As one of the key amendments, the Regulation provides for an enhanced interaction procedure between the National Bank and banks whose ownership structure may be treated by the regulator as non-transparent. Once the NBU detects a potentially non-transparent ownership structure, it serves the bank with a written notification. The regulator should set out a timeframe for the bank to bring its ownership structure into line with disclosure requirements. In addition, while issuing the notification, the regulator may, but is not obliged to, indicate a specific list of actions/guidelines the bank or its key shareholders should follow to deal with the issue.
Failure by a bank and/or its key shareholders to ensure the disclosure of information on the proper ownership structure within the timeframe set out in the notification results in the regulator adopting a decision designating the bank as having a non-transparent ownership structure.

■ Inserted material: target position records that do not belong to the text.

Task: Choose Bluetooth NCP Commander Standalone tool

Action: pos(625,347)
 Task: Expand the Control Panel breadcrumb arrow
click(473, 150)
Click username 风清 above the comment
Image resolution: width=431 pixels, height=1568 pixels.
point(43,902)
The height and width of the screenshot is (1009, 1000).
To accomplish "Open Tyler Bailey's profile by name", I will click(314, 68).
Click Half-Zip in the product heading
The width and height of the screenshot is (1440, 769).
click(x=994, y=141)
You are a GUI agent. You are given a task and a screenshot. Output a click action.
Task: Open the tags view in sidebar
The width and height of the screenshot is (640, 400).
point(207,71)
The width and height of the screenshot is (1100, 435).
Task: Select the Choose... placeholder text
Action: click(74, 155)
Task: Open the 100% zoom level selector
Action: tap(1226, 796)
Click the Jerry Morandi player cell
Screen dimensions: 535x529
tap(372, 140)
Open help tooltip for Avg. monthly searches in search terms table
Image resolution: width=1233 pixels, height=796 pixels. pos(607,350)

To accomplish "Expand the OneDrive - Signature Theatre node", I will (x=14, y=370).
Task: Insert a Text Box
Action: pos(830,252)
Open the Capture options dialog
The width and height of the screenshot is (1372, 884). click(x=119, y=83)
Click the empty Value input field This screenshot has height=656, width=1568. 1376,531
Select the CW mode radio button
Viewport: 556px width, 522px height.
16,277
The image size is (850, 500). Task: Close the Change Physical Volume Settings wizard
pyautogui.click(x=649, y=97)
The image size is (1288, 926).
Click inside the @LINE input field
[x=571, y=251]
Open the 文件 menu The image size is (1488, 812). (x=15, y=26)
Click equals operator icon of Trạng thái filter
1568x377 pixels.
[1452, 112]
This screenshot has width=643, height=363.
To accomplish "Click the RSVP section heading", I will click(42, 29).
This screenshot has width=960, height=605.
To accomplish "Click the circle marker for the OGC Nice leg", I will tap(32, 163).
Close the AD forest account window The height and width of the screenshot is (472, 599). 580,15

Although the Regulation amendments specify that the decisions in question fall within the remit of the Committee on Banking Supervision and Regulation and Oversight of Payment Systems, in practice this unit was historically responsible for adopting similar decisions. Once adopted, the decision should be notified to the bank within three business days.
The consequences of classifying a bank’s ownership structure as non-transparent remained the same: refusal to grant a refinancing loan to the bank and restrictions on certain banking operations, including the purchase of foreign currency. In the worst-case scenario, the NBU may classify such banks as “problem” ones. As a reminder, this was one of the most common paths in 2014-16 for the NBU to remove banks from the market.
The latest amendments to the Regulation enable banks to “clean up” their non-transparent ownership structures. This may serve as an indication of the regulator’s willingness to cooperate with the market. On the other hand, the NBU also received the right to reassess the ownership structures of banks even for banks previously classified as transparent.